Mutfağa önce Asude girdi. Hemen kayınvalidesinin yanına gidip önce elini sonra yanakları öptü. Büyük gelin olan Asude, eltisi Ebru’dan çok daha sıcaktı aileye karşı. Ne de olsa o da köyün kızıydı. Ebru ise şehirde yetişmiş, abisi Eray ile de kuyumcu dükkânında tanışmıştı. Zaman zaman Asude’yi taklit etmeye çalışması onun da aslında aileye daha yakın olmak istediğini belli ediyordu. Yine de yetiştirilişler kolay kolay değişmiyordu. Hülya hanım iki gelinini de çok seviyordu. Kendi kayınvalidesi de dünya tatlısı bir kadındı. O yüzden gelinlerine kendisine davranıldığı gibi davranıyordu. Ece bazen annesine, “Keşke ben de senin gelinin olsaydım el üstünde tutardın beni”, diyerek takılıyordu.

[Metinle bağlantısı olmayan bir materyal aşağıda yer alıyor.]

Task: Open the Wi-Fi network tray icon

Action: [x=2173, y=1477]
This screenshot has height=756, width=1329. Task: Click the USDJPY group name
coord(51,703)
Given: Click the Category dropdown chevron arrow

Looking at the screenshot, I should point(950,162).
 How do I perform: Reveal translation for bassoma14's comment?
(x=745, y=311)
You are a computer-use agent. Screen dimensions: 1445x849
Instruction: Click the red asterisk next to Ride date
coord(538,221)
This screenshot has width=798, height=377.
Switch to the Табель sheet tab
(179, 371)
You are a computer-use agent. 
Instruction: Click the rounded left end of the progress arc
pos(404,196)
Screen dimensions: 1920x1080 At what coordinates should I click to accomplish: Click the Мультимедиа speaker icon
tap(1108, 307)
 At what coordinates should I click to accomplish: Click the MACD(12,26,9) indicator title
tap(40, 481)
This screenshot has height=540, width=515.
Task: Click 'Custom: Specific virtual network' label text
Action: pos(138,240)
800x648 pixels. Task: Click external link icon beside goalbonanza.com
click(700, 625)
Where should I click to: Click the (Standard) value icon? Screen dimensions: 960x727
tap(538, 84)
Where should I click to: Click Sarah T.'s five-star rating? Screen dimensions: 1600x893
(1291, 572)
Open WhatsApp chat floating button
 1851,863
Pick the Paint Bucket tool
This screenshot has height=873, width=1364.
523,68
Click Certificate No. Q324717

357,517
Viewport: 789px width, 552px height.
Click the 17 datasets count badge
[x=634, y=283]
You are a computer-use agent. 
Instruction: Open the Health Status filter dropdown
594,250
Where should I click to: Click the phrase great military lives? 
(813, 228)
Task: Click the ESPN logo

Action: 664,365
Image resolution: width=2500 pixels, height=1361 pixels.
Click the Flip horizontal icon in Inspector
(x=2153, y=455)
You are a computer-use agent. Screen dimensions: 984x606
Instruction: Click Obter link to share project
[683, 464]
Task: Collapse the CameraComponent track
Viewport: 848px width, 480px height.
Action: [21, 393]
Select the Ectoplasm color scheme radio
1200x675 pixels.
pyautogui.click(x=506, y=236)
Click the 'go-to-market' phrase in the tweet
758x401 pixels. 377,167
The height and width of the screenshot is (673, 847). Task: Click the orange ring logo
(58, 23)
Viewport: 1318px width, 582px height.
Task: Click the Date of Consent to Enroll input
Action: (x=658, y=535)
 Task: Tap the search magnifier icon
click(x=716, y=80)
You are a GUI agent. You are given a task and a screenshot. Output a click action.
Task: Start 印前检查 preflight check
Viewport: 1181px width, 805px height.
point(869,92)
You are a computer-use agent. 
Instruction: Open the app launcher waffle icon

Hülya Hanım, Ece’nin tozlu şalvarına ve üstündeki hırkaya ters bir bakış atıp, “At kokusu ile masaya oturamayacağına göre; fırla. A baban az önce sanki sana seslendi ama yanına gittiğimde bir şey demedi.”
“Önce ona bir uğrayayım.”
“Acele et. Yemek hazır ve biz çok açız. Değil mi gelinim?” Bunu derken bir eli ile karnını okşamıştı Asude’nin. Nihayet hamile kalmıştı büyük gelin. İlk yıllar bebek istememişler sonra da istedikleri halde olmayınca umutsuzluğu kapılmışlardı. Bir ay önce mutlu haber iki evi de çok mutlu etmişti. Asude artık üç aylık hamileydi. O da kaynanasının elinin üstüne elini koyup “Hem de nasıl anne.” dedi. Keyfi yerindeydi ikisinin de.
“Annenlere uğradın mı? Sonra bana kızıyor, seni alıkoyuyormuşum diye.”
“Uğradım, merak etme. Annemin gönlünü aldım.” Zaten yataktan çıkamayan kadının Osman Beyden farkı yoktu. O da çok az konuşabiliyordu.
“Gece kalacaksınız değil mi?”
“Evet, anne. Sabaha Ayşe abla bize darı ekmeği pişirir mi?”
Ayşe masayı hazırlarken durup geline baktı. “Ayşe ablan kurban olsun sana. Yapmaz mıyım? Hadi sen otur artık. Yemekleri koyuyorum.”